UNITED STATES DISTRICT COURT MIDDLE DISTRICT OF PENNSYLVANIA
Oct 24, 2016
Civil Action No. 3:16-CV-0894 (M.D. Pa. Oct. 24, 2016)

Opinion

Civil Action No. 3:16-CV-0894

10-24-2016

MICHAEL PRUKALA, Plaintiff, v. TD BANK USA, et al., Defendants.


( ) MEMORANDUM

Before the court is defendant TD Bank USA's motion to dismiss, (Doc. 16), plaintiff Michael Prukala's putative class action amended complaint seeking dismissal of all plaintiff's state law claims since they are preempted by the Fair Credit Reporting Act ("FCRA"). In his amended complaint, (Doc. 10), plaintiff raises Pennsylvania statutory law claims under the Fair Credit Extension Uniformity Act and the Unfair Trade Practices and Consumer Protection Law as well as state common law claims of defamation, negligence and invasion of privacy. Plaintiff's claims relate to TD Bank's alleged placement of inaccurate information about a delinquent credit card account on his Consumer Credit Report, failing to remove the information and making defamatory statements to credit reporting agencies. After a review of the briefs, the court will GRANT the defendant's motion to dismiss since all of plaintiff's claims are preempted by §1681t(b)(1)(F) of the FCRA.

I. PROCEDURAL BACKGROUND

On April 5, 2016, plaintiff filed this proposed class action in the Court of Common Pleas of Lackawanna County, PA. Named as defendants were TD Bank, John Does 1-10 and Corporations X, Y, Z. Plaintiff raised claims under the Fair Debt Collection Practices Act ("FDCPA"), 15 U.S.C. §1692, et seq., as well as state law claims for defamation, negligence and invasion of privacy. (Doc. 1-1). On May 17, 2016, TD Bank removed this case to federal court. (Doc. 1).

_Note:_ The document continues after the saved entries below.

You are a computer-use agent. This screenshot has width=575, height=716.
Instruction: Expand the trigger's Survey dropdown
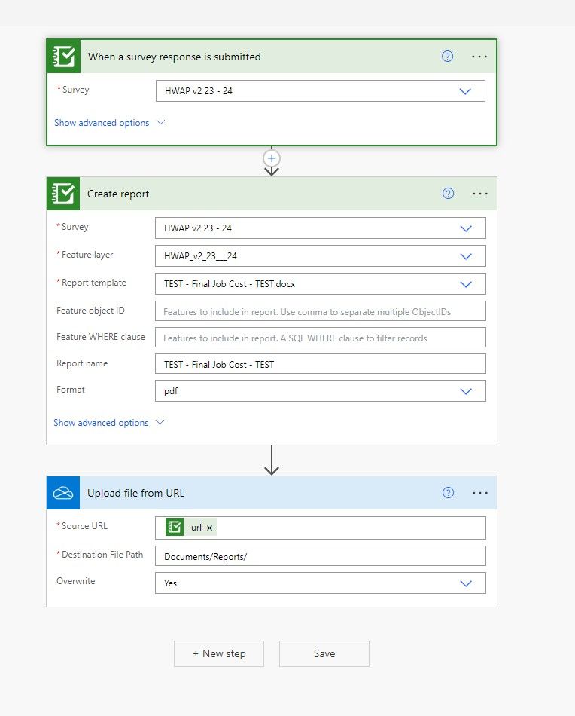pyautogui.click(x=465, y=91)
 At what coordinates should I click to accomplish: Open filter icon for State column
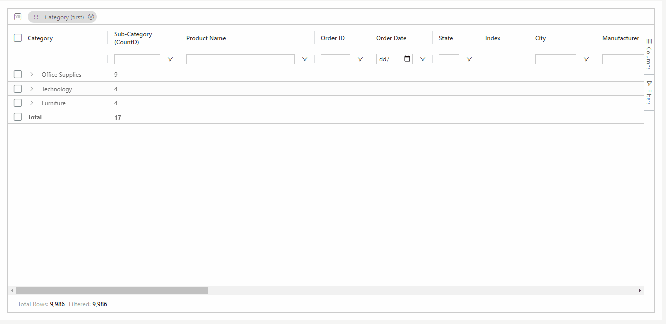(x=469, y=59)
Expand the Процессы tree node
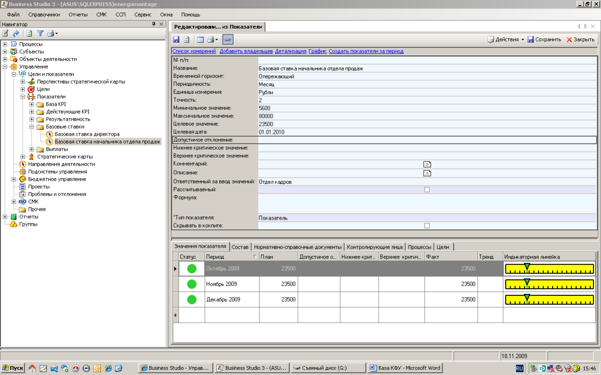The height and width of the screenshot is (375, 601). 5,44
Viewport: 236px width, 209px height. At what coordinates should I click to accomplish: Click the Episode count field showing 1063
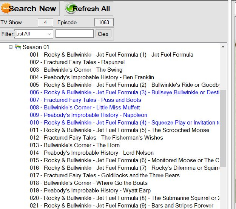coord(104,23)

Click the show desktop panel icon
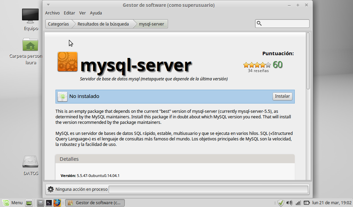[x=29, y=203]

TD Bank is properly known as TD Bank USA, N.A. (Doc. 4).

On June 8, 2016, TD Bank filed a motion to dismiss plaintiff's original complaint under Fed.R.Civ.P. 12(b)(6), (Doc. 6), and a brief in support, (Doc. 7). In response, plaintiff filed his amended complaint on June 22, 2016 naming the same defendants in his original pleading. (Doc. 10). In light of the Amended Complaint, the court dismissed without prejudice TD Bank's original motion to dismiss. (Doc. 11).

On July 22, 2016, TD Bank filed a motion to dismiss plaintiff's amended complaint under Rule 12(b)(6), (Doc. 16), and a brief in support, (Doc. 17). Plaintiff filed his brief in opposition, (Doc. 18), on August 5, 2016. TD Bank filed its reply brief on August 19, 2016. (Doc. 19). II. FACTUAL BACKGROUND

The facts alleged in plaintiff's amended complaint must be accepted as true in considering TD Bank's motion to dismiss. See Dieffenbach v. Dept. of Revenue, 490 Fed.Appx. 433, 435 (3d Cir. 2012); Evancho v. Evans, 423 F.3d 347, 350 (3d Cir. 2005).

In Count I of his amended complaint, plaintiff asserts state statutory claims under the Fair Credit Extension Uniformity Act ("FCEUA"), 73 Pa. Stat. §2270.1, et seq., and under the Pennsylvania Unfair Trade Practices and Consumer Protection Law ("UTPCPL"), 73 P.S. §201-1, et seq. Plaintiff also raises state common law claims of defamation, Count II, negligence, Count III, and invasion of privacy, Count IV. Plaintiff did not include his federal claim under the FDCPA in his amended complaint.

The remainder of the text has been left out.